P/CAF. P/CAF (p300/CBP Associated Factor) was first identified as a protein that interactswith CBP and competes for a site on CBP that serves as the binding site for the viral E1A protein. P/CAF exhibits extensive similarity to human and mouse GCN5 over its entire primary amino acid sequence and the C-termius of P/CAF is similar to yeast Gcn5p. P/CAF exhibits histone acetyltransferase activity and can acetylate free H3 and H4 and nucleosomal H3 (9, 21). P/CAF associates with several other transcription factors (Currie et al, 1998; Korzus et al, 1998; Scolnick et al, 1997) and is also reportedly able to acetylate several general RNA pol II transcription factors (Imhof et al, 1997).

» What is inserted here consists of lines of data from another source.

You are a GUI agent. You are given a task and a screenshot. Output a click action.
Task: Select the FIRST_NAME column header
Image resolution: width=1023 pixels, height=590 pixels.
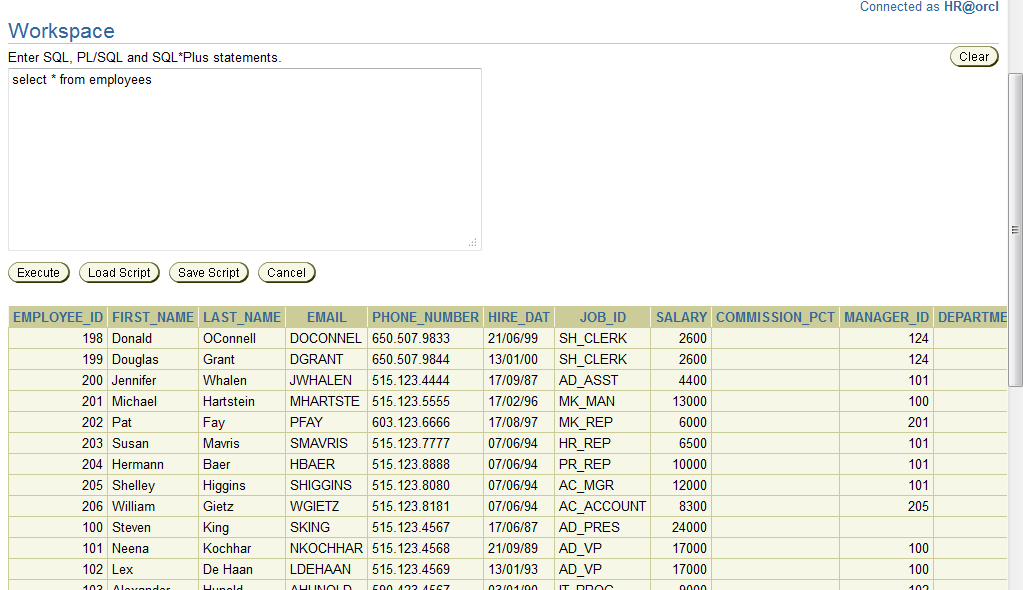(x=152, y=317)
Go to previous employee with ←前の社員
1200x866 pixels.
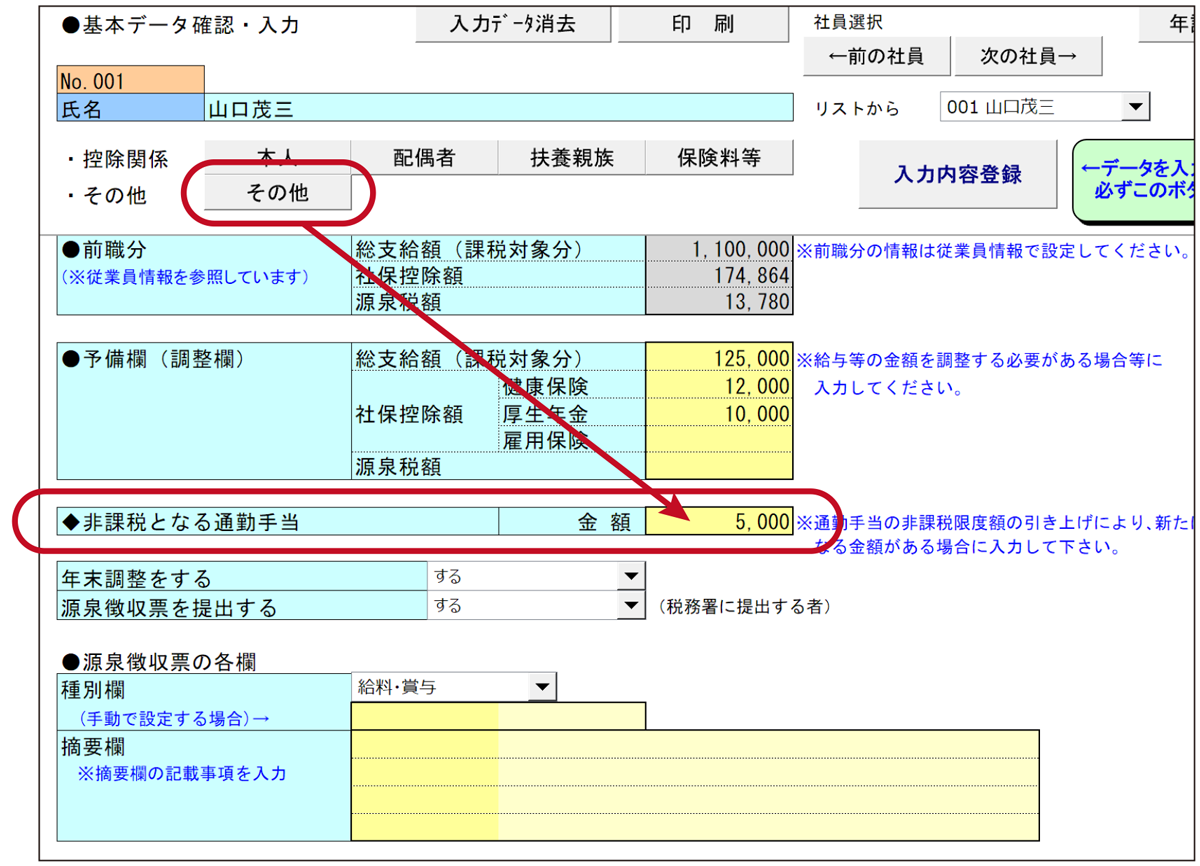coord(876,57)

TAFII250. TAFII250 is the human version of the largest TBP-Associated Factor. This protein can act as a transcriptional co-activator and contribute to the regulation of promoter selectivity (see Burley, 1996 and Verrijzer and Tjian, 1996 for recent reviews). It has been demonstrated recently that the human TAFII250 (and its homologues in Drosophila and yeast) possesses histone acetyltransferase activity (15). Recombinant Drosophila TAFII230 acetylates histones H3 and H4 in vitro. More info information on the yeast homologue of TAFII250/230 can be found at the Yeast Protein Database (YPD) TAF145.
Tip60. Tip60 (Tat Interacting Protein 60), originally identified as a protein that interacts with HIV-1 Tat protein, was shown to stimulate the ability of Tat to transactivation expression from the HIV-1 promoter (Kamine et al, 1996). Analysis of the primary amino acid sequence of Tip60 revealed a motif exhibiting a high degree of homology to a group of proteins with putative and identified HAT activity. This region of Tip60 is especially homologous to a subset of these proteins termed the MYST family (10, 18, 19, 26). Tip60 represents the first published example of a MYST family protein exhibiting HAT activity (33). However, unpublished findings exist indicating that several other MYST group proteins also possess HAT activity. Additionally, a correction of the original reported primary amino acid sequence of Tip60 changes an arginine to an invariant glycine (QRRGYG) found in the the acetyl-CoA binding pocket of all MYST family and HAT sequences (33; see alignment). The substrate specificity of recombinant Tip60 for free histones is H4>H3>H2A.